(Stored items)
____________
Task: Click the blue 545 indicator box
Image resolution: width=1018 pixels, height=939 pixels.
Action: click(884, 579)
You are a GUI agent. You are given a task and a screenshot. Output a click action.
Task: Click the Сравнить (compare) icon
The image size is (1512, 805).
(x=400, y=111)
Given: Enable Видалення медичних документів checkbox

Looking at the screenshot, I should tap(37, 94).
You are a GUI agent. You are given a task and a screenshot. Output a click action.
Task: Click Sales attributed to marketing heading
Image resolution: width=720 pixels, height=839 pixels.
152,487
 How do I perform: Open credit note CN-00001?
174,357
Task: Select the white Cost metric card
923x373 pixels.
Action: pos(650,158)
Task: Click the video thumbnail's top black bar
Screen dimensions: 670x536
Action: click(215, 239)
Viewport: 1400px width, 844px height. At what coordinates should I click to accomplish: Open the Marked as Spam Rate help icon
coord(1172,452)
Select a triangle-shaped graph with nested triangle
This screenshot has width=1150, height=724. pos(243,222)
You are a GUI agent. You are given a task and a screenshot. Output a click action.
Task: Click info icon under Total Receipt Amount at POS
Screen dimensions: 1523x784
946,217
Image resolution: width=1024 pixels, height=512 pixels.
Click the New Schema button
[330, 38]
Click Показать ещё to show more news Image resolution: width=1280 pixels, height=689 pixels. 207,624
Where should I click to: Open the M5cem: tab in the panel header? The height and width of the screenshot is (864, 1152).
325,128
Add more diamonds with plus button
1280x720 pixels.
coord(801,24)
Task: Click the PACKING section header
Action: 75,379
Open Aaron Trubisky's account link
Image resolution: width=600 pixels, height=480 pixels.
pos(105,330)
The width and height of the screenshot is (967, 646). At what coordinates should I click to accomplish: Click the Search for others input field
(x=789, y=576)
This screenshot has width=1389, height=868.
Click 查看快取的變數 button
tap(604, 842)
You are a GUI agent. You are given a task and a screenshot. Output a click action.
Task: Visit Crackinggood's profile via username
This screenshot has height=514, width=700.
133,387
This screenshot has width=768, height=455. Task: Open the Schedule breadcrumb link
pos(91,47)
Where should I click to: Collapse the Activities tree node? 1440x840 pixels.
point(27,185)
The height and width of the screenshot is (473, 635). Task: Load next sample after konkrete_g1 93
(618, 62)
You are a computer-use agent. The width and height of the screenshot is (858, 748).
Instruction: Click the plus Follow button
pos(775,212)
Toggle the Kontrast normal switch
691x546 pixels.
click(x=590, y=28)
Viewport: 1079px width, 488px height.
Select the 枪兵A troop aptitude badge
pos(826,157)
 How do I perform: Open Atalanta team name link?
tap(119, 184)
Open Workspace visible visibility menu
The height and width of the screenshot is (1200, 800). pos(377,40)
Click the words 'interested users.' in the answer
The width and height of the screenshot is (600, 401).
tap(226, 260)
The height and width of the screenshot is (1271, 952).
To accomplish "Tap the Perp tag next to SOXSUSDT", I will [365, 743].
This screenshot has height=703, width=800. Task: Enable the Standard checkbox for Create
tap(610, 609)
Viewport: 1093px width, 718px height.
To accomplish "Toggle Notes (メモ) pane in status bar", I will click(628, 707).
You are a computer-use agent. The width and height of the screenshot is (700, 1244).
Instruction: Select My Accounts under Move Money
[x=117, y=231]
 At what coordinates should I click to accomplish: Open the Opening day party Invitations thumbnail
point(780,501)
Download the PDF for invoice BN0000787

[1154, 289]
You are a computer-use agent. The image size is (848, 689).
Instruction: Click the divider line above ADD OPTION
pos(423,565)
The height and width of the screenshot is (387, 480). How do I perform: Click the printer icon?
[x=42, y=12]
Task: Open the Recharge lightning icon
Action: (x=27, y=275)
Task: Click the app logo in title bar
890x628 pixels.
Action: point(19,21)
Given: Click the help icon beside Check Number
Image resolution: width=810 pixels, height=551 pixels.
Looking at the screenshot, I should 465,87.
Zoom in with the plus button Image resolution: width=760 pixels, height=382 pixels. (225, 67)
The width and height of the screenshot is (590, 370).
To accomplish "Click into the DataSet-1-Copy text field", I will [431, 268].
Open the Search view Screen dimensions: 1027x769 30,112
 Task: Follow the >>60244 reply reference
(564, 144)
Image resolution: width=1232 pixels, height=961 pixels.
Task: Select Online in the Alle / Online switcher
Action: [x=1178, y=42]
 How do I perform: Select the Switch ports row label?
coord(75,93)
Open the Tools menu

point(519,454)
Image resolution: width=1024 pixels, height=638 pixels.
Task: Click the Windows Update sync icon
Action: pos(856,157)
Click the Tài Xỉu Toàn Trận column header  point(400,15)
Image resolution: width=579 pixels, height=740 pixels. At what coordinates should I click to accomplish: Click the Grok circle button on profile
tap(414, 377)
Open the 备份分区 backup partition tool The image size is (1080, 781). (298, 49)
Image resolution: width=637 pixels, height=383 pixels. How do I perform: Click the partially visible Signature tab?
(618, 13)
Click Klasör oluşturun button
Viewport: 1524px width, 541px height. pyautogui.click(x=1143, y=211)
____________
=== TASK ===
An exact copy of the lines from the one containing "Task: Click the app logo in title bar" through the end of the entries is required, and nothing beyond them.

=== SOLUTION ===
Task: Click the app logo in title bar
890x628 pixels.
Action: point(19,21)
Given: Click the help icon beside Check Number
Image resolution: width=810 pixels, height=551 pixels.
Looking at the screenshot, I should 465,87.
Zoom in with the plus button Image resolution: width=760 pixels, height=382 pixels. (225, 67)
The width and height of the screenshot is (590, 370).
To accomplish "Click into the DataSet-1-Copy text field", I will [431, 268].
Open the Search view Screen dimensions: 1027x769 30,112
 Task: Follow the >>60244 reply reference
(564, 144)
Image resolution: width=1232 pixels, height=961 pixels.
Task: Select Online in the Alle / Online switcher
Action: [x=1178, y=42]
 How do I perform: Select the Switch ports row label?
coord(75,93)
Open the Tools menu

point(519,454)
Image resolution: width=1024 pixels, height=638 pixels.
Task: Click the Windows Update sync icon
Action: pos(856,157)
Click the Tài Xỉu Toàn Trận column header  point(400,15)
Image resolution: width=579 pixels, height=740 pixels. At what coordinates should I click to accomplish: Click the Grok circle button on profile
tap(414, 377)
Open the 备份分区 backup partition tool The image size is (1080, 781). (298, 49)
Image resolution: width=637 pixels, height=383 pixels. How do I perform: Click the partially visible Signature tab?
(618, 13)
Click Klasör oluşturun button
Viewport: 1524px width, 541px height. pyautogui.click(x=1143, y=211)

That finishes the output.